Oi stavloi tis Erietas Zaimi (English: The stables of Erieta Zaimi) is a Greek comedy television series, produced from 2002 to 2004, created by Alexandros Rigas and Dimitris Apostolou and broadcast on ANT1.

==Plot==
The extremely wealthy and eccentric Ntimis Tsimiskis Hoffman, son of Erieta Zaimi, donates his mother's last residence, the famous "Stavlos" in Kalamos. The state decides to turn them into a model women's prison, under the supervision of Dimitris Pavlatos, who has just returned from Paris and the management of Roxani Ntanou-Kouloumpi, who, together with her secret liaison, the chief prison guard Chronis Mpatsinilas, illegally empty the food warehouses.
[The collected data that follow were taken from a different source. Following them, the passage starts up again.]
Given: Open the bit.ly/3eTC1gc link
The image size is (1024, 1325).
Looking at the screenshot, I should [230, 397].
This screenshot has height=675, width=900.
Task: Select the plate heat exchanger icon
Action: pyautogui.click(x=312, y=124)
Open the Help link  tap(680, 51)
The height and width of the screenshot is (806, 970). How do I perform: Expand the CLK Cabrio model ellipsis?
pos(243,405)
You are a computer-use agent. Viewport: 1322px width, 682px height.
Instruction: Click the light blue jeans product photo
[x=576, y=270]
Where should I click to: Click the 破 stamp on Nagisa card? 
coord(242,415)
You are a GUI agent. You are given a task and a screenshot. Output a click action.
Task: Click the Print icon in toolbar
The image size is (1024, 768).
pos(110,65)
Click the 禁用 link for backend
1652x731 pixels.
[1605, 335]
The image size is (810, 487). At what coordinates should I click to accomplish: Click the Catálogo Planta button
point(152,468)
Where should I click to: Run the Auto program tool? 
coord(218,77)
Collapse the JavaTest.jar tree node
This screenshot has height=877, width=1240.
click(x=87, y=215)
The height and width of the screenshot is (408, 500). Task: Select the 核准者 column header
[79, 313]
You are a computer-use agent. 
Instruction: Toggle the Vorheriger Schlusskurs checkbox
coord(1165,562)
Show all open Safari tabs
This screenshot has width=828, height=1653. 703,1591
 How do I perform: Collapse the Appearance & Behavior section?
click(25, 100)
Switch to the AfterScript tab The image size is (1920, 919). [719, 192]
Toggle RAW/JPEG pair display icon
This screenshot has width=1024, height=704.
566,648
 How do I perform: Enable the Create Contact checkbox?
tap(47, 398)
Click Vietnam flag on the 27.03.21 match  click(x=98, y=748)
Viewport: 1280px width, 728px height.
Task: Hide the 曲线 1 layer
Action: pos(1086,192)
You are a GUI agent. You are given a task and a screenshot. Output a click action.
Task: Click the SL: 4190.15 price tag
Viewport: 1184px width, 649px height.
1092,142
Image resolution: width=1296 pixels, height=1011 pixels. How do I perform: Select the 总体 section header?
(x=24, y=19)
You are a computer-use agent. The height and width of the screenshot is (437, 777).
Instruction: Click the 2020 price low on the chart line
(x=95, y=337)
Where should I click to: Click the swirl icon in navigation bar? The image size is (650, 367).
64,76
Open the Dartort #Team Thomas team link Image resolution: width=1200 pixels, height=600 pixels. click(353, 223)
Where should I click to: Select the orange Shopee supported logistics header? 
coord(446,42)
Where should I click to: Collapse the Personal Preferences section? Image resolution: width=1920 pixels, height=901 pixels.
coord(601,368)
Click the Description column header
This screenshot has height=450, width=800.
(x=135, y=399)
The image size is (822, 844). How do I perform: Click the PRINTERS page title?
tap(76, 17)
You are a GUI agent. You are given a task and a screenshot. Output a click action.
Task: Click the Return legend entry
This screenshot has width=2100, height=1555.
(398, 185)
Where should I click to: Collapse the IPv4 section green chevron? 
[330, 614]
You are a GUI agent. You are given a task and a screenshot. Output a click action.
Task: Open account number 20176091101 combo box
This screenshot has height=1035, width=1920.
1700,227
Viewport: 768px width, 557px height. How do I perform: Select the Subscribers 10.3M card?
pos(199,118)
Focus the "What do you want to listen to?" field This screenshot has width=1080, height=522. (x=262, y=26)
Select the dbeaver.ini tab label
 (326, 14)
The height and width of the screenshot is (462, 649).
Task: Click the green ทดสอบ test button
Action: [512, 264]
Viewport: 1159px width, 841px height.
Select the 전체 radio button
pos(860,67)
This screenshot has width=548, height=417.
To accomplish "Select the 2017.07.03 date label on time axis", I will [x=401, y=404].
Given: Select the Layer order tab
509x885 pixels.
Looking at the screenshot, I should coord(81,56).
Aris Zafolias, who poses as Hoffman's advisor, is in fact a lawyer, with orders to catch Danou red-handed. A few days after the arrival of the first prisoners, Pavlatos also arrives at Stavlos, who constitutes an obstacle to Roxani's plans, as he gives great freedom to the prisoners by ending their isolation.

A few days later, a new group of prisoners arrives at the prison at night, from which one escapes and intends to escape, Melita Michail. Later, a strong love develops between Michael and Pavlatos, which reaches its peak at the end of the season, as they escape together, leaving everyone else to believe that they are dead, except for the three people who knew about their love: Aris Zafolias, now deputy director, the prisoner Foto Bartzoka who will be their future maid of honor, and the prisoner Frantzeska Salieri. Danou wanders among the prisoners, but when her schemes are exposed, she is imprisoned. Pavlatos and Michael try to find shelter to escape from the police who are looking for them, and eventually return to prison, where they get married. In order to forget the story for a while, it is proposed to stage a play in the prison. A complaint refutes Michael's testimony that she held him captive for so many months and Dimitris Pavlatos should be arrested.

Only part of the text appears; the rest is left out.